### DOCUMENT SECTION ###

Wow – what fertile psychoanalytic soil that is! I could easily spend the rest of this post
detailing the ways in which the Serpent King’s attachment to his daughter and
failure to connect with his son set in motion a multigenerational tragedy that
would make Oedipus blush at being such a piker – but that would be pure speculation
because the book lets this backstory remain just that – and we focus instead on
the current life of Dill Early, Jr., a kid who, as a senior in high school,
visits his weird Dad in prison, lives with his Mom in meager housing, is, not
surprisingly, heckled by the kids at school, and works to help pay off the
family debts at the local grocery store in the small town of Forrestville Tennessee. He is saved from misery by two friends –
Travis, who reads the Bloodfall series of fantasy books (I checked – they don’t
really exist anymore than the small town of Forrestville supposedly named for Nathan
Bedford Forrest (apparently a real confederate general, and one of the founders
of the KKK)) and Lydia, a super cool girl with a relatively well-off and super
supportive Dentist dad, a devoted on-line following, but not a friend beyond Dill
and Travis at their hick high school – where none of the three of them are
appreciated by anyone who is not in their circle.
Perhaps the most refreshing thing about this book was that the
dialogue – the banter between the friends – was a wormhole that transported me
back to being an adolescent hanging with my
friends. I found myself pining for the
easy jocularity with close friends where there was little fear of alienating
them because our shared affection was so transparent. The
healing power of this kind of comradery cannot, I think, be underestimated, and
Dill is, as he comes of age, healed in this book. But healed from what? And prepared for what?
I am concerned that the author takes liberties with
understanding others as if we were all the same when they may in fact be fundamentally different in ways that
may be dangerous to his readers and to their contact with “others” to assume is not the case. It is clear from the biographical material in
the book that there are many links between Dill and the author. They are both musicians, and it is Dill’s
musical ability – his ability to channel his father’s charismatic intensity
into the songs that he writes and performs – that is one of his tickets out of Forrestville. So I think that Zentner is in solid literary
ground when he writes a first person account based on an identification with
the hero of the book. The question that
I have is whether he came from similar fundamentalist roots?

### DATA LISTING ###

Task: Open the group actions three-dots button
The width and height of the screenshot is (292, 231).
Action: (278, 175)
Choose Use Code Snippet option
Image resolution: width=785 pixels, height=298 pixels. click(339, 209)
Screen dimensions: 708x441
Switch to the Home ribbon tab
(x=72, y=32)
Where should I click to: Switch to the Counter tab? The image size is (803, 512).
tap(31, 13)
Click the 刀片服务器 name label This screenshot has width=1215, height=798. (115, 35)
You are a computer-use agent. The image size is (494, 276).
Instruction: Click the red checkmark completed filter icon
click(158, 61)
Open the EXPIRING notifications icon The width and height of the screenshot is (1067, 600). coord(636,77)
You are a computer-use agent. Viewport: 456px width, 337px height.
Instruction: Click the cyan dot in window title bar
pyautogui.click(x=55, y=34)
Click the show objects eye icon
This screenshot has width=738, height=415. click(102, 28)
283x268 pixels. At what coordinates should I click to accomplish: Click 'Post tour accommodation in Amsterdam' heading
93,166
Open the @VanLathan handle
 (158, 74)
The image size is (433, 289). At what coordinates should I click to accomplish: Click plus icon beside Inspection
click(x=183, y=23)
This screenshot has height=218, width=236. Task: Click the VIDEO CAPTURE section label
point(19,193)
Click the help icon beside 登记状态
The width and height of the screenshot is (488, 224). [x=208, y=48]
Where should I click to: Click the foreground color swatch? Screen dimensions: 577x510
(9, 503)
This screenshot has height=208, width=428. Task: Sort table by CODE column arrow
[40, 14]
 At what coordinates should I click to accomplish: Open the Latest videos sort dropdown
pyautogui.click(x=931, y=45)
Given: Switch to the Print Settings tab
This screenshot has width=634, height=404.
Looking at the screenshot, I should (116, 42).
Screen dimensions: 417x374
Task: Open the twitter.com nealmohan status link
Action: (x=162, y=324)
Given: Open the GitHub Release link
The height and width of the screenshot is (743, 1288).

###

EXERCISES TO COMPLETE:
(a) According to the book review, where does Dill work to help pay off his family's debts?
(b) Copy the passage of the book review from "I am concerned" to "similar fundamentalist roots?".
The data are separate material, unrelated to the book review.

WRITTEN RESPONSES:
(a) At the local grocery store in the small town of Forrestville, Tennessee.

(b)
I am concerned that the author takes liberties with
understanding others as if we were all the same when they may in fact be fundamentally different in ways that
may be dangerous to his readers and to their contact with “others” to assume is not the case. It is clear from the biographical material in
the book that there are many links between Dill and the author. They are both musicians, and it is Dill’s
musical ability – his ability to channel his father’s charismatic intensity
into the songs that he writes and performs – that is one of his tickets out of Forrestville. So I think that Zentner is in solid literary
ground when he writes a first person account based on an identification with
the hero of the book. The question that
I have is whether he came from similar fundamentalist roots?